Aslında amcam hakkında çok sormak istediğim şeyler vardı. Malesef sorularıma cevap verecek tek kişi oydu ondan başkası bana yardımcı olamazdı.
Şuanda kendi kendime gülmekle meşguldum. Ailem yokken de canım yanardı,şimdi varlar hala canımı yakmaya devam ediyorlar. Onların peşini bırakmam belkide en doğrusuydu ama merak ediyordum işte..Içimdeki çocuğu bir türlü susturamıyordum. Düştüğüm durumun saçmalığına gülerken bu seferde göz yaşlarım devreye girmişti. Sanırım küçük çaplı sinir krizi geciriyordum. Bir süre kendi halimde hem güldüm hem ağladım. Bir kaç bilgiyle bu hale geliyorsam sonrasını düşünemiyordum bile. Herşeyden önce en çok aile yakıyormuş canını bunu bir kez daha anlamıştım. Canımı yakan bu insanları merak ediyordum birde. Aptaldım,bilen aptallardan.

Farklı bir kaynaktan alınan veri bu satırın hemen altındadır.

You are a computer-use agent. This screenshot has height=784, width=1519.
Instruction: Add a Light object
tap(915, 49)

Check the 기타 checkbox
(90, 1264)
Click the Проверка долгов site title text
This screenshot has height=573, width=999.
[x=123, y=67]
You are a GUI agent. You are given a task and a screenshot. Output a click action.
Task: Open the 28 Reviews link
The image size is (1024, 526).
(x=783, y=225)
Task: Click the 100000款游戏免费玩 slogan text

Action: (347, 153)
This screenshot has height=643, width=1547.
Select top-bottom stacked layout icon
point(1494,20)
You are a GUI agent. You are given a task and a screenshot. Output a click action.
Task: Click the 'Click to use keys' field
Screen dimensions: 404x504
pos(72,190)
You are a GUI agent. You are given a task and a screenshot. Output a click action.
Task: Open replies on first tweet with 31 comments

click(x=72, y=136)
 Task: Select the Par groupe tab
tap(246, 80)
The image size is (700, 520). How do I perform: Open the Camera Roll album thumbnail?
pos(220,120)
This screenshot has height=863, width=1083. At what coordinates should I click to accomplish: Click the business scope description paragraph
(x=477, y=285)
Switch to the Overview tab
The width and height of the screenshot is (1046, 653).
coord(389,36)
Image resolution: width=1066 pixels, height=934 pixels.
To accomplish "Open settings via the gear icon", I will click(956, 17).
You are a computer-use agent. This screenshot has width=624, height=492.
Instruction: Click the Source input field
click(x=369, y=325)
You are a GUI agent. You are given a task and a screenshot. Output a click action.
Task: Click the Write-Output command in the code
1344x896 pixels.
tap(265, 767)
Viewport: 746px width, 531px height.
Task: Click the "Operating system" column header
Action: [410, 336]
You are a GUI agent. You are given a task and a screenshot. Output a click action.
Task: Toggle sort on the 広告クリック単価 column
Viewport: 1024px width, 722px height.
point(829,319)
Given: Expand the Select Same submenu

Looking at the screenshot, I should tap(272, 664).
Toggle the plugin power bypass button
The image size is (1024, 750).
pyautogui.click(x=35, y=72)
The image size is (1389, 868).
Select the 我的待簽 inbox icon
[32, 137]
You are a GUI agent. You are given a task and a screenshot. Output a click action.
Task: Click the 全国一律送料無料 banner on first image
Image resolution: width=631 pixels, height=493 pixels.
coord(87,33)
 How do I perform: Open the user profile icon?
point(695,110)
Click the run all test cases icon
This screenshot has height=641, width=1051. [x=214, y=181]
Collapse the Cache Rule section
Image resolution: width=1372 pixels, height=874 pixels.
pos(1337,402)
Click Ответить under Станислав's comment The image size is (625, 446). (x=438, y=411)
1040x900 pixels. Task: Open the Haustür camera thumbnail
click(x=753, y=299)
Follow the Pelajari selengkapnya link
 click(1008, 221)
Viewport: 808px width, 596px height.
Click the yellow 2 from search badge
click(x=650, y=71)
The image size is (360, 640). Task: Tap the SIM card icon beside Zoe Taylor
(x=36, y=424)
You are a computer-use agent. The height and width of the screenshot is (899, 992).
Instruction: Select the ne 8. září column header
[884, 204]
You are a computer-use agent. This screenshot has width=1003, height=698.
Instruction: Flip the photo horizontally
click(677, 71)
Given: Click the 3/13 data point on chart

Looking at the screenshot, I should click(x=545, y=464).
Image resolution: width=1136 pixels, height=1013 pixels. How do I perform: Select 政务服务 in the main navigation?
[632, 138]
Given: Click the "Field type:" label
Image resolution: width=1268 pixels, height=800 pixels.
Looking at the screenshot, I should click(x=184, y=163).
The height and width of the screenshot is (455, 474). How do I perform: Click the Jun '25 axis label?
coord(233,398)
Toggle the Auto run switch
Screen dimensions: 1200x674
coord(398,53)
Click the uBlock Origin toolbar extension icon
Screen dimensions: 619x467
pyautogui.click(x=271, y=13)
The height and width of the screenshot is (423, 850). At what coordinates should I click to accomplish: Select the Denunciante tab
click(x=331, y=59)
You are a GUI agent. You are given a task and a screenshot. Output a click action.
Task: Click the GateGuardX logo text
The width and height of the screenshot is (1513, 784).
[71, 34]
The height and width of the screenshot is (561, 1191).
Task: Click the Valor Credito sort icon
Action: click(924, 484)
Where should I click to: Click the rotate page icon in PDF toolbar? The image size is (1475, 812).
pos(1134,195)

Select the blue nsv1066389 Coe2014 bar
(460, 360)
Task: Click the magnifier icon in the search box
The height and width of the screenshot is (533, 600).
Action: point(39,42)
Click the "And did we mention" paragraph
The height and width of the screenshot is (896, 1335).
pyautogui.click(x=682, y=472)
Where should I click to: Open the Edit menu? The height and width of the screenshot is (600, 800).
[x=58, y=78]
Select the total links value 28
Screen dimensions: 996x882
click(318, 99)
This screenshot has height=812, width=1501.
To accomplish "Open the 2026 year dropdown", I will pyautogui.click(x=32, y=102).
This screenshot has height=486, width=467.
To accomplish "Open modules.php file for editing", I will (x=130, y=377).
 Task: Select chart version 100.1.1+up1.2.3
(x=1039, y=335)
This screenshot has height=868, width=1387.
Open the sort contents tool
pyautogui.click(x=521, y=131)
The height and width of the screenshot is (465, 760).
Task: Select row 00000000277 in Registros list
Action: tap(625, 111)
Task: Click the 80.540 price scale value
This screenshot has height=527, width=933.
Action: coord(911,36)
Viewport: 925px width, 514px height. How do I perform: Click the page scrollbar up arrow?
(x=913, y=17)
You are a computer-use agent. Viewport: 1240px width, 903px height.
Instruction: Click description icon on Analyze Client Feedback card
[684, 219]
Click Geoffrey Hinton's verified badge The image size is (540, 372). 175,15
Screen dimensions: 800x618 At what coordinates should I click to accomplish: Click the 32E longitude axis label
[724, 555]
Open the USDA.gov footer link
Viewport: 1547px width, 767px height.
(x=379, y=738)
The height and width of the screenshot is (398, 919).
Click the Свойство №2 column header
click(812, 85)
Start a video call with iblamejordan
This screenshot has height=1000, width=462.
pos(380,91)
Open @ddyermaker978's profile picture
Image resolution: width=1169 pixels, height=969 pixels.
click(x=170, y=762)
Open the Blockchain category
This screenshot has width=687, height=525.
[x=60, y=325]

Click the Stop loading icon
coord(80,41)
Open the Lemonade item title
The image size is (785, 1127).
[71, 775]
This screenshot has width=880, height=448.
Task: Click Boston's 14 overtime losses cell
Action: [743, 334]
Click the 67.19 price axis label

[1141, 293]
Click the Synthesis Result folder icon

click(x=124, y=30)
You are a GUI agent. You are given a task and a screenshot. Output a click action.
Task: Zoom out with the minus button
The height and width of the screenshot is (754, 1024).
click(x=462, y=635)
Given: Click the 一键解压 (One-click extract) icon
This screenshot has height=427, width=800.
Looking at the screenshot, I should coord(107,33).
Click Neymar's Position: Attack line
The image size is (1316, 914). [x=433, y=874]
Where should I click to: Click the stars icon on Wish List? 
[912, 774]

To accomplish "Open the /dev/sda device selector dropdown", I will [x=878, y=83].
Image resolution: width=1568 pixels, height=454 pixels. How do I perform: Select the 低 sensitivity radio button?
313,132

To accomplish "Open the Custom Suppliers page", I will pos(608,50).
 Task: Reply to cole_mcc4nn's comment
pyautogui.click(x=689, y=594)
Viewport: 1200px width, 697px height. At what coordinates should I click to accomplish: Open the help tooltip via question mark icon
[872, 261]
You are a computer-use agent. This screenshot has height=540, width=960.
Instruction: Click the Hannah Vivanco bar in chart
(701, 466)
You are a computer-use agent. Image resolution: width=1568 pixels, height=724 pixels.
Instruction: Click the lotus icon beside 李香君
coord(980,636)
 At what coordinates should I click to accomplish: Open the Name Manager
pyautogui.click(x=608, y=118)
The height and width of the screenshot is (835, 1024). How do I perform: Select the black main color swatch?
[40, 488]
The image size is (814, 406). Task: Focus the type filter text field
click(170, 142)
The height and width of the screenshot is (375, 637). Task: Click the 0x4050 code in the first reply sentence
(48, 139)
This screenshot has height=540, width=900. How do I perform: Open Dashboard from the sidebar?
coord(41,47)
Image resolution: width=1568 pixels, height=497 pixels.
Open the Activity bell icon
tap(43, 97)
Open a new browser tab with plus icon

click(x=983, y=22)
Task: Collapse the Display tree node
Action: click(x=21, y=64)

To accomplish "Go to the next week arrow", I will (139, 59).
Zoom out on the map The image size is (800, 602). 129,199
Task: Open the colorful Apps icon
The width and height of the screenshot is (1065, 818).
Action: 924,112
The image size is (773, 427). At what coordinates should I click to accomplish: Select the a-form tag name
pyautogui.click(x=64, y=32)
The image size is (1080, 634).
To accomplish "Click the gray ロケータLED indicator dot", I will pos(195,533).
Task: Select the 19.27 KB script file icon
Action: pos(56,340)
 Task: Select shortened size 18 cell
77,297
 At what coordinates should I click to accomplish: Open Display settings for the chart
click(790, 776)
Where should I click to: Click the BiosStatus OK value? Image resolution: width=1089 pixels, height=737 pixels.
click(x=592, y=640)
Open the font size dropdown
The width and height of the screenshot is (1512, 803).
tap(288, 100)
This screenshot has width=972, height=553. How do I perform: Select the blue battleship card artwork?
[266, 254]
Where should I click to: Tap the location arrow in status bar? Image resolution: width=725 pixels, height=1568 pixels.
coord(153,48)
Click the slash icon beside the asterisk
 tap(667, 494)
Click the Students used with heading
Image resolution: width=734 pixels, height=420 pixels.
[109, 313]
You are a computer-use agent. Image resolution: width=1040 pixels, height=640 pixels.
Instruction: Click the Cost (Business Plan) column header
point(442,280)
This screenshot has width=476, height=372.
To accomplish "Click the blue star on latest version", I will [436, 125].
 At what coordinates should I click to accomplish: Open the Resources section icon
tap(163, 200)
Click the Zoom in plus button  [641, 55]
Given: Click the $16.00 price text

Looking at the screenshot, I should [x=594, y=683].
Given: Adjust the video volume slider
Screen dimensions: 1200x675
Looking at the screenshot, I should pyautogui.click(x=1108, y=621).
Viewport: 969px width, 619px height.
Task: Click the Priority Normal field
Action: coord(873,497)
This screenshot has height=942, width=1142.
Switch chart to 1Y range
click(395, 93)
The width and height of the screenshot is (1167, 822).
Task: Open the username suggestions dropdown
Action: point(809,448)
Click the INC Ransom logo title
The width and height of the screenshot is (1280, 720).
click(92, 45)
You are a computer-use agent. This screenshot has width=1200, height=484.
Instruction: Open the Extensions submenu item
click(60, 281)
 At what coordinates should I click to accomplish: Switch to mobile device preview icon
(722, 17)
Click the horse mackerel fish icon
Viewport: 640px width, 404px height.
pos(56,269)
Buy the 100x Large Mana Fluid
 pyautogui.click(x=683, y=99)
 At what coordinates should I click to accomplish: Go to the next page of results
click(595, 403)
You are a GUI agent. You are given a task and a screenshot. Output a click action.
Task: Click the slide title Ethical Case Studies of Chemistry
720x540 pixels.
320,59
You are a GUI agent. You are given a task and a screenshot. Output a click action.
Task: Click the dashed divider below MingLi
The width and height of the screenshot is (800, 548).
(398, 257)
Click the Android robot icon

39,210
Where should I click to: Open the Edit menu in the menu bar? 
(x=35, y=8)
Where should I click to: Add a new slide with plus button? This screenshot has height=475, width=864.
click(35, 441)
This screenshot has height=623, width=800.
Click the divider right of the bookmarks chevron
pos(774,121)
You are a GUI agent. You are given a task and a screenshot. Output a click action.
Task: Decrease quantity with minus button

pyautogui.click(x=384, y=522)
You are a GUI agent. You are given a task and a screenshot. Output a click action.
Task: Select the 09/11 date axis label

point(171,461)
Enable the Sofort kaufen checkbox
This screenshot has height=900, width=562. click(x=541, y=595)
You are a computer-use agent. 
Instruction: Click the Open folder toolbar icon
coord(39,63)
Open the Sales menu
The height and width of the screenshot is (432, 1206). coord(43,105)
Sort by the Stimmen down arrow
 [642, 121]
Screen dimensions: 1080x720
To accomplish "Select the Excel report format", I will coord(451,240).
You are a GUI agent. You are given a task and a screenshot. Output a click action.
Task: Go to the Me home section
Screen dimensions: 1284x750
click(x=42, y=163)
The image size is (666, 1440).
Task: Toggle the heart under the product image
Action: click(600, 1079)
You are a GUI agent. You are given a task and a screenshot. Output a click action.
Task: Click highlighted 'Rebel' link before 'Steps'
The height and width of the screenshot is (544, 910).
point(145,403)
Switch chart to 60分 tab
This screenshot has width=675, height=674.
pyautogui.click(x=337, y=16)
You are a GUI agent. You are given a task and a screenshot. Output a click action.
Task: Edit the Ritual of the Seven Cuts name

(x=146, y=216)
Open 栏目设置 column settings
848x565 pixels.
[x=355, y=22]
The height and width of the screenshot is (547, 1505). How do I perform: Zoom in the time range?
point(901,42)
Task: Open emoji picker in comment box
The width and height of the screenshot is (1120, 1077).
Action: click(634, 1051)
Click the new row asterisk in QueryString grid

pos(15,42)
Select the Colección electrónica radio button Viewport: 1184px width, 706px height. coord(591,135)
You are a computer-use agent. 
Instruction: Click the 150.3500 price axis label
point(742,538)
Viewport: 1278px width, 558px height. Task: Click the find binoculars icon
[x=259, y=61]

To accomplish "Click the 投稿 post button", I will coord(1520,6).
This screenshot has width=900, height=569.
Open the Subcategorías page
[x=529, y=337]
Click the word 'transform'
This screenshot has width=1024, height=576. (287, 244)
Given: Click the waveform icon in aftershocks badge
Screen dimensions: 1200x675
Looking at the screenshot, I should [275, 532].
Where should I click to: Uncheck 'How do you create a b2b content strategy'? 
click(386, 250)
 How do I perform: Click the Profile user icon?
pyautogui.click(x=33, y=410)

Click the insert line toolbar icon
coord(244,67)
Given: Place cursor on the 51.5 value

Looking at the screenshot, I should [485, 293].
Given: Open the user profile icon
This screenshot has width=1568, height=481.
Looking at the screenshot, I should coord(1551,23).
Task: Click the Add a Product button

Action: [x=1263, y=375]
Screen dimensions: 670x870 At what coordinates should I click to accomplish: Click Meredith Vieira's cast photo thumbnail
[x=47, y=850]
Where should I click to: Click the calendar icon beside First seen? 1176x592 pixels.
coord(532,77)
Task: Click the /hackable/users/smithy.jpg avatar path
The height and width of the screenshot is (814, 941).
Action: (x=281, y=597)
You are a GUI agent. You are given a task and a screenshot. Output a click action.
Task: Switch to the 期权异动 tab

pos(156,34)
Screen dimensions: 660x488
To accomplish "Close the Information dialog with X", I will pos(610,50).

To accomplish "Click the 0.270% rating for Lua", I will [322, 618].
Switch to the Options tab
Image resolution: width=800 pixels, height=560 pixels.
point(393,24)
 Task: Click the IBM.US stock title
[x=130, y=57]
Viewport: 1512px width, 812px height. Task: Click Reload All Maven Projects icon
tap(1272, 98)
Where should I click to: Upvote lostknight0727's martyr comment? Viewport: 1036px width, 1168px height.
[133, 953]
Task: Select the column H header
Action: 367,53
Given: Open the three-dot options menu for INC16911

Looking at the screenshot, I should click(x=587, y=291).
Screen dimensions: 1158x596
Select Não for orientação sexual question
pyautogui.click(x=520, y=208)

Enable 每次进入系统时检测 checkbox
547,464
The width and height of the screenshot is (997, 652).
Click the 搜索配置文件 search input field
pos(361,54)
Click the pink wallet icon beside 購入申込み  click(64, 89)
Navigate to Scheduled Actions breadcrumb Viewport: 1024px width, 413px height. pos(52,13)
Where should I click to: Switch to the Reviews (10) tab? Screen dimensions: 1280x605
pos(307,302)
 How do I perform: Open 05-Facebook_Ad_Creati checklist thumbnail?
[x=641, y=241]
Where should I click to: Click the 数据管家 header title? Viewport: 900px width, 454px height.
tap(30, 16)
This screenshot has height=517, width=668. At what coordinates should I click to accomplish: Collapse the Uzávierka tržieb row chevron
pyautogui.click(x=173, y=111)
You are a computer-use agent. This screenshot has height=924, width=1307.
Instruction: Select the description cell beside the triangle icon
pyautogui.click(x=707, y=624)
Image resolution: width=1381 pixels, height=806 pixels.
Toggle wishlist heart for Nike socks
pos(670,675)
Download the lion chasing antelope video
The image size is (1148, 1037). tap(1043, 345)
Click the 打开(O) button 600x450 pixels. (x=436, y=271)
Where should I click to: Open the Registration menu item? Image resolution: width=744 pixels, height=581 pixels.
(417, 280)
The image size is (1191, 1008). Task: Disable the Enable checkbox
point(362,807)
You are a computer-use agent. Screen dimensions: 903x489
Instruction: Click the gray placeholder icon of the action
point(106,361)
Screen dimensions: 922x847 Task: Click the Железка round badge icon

Gözyaşlarımı elimin tersiyle sildikten sonra gözlerim etrafta dolaştı. Murat amcayla Zeynep teyze birbirine sarılmış beni izliyorlardı. Başımı Buse'ye çevirince onunda benden aşağı kalır yanı yoktu. Benimle birlikte oda ağlamış olmalıydı. Artık nasıl kendimi kaybettiysem Murat amca ve Zeynep teyzenin odaya geldiğini bile hissetmemiştim. Odanın içinde bir sessizlik hakim olmuştu. Anladığım kadarıyla üstüme gelmek istemiyorlardı o yüzden beni kendimle baş başa bırakmışlardı. Eminim benimle birlikte onlarda üzülmüşlerdir. Yaptığım bencilliğin farkına varip yüzüme gülümseme yerleştirdim. Sonra, sanki biraz önce ağlayan ben değil mişim gibi Buse'ye dönüp onunla dalga geçtim.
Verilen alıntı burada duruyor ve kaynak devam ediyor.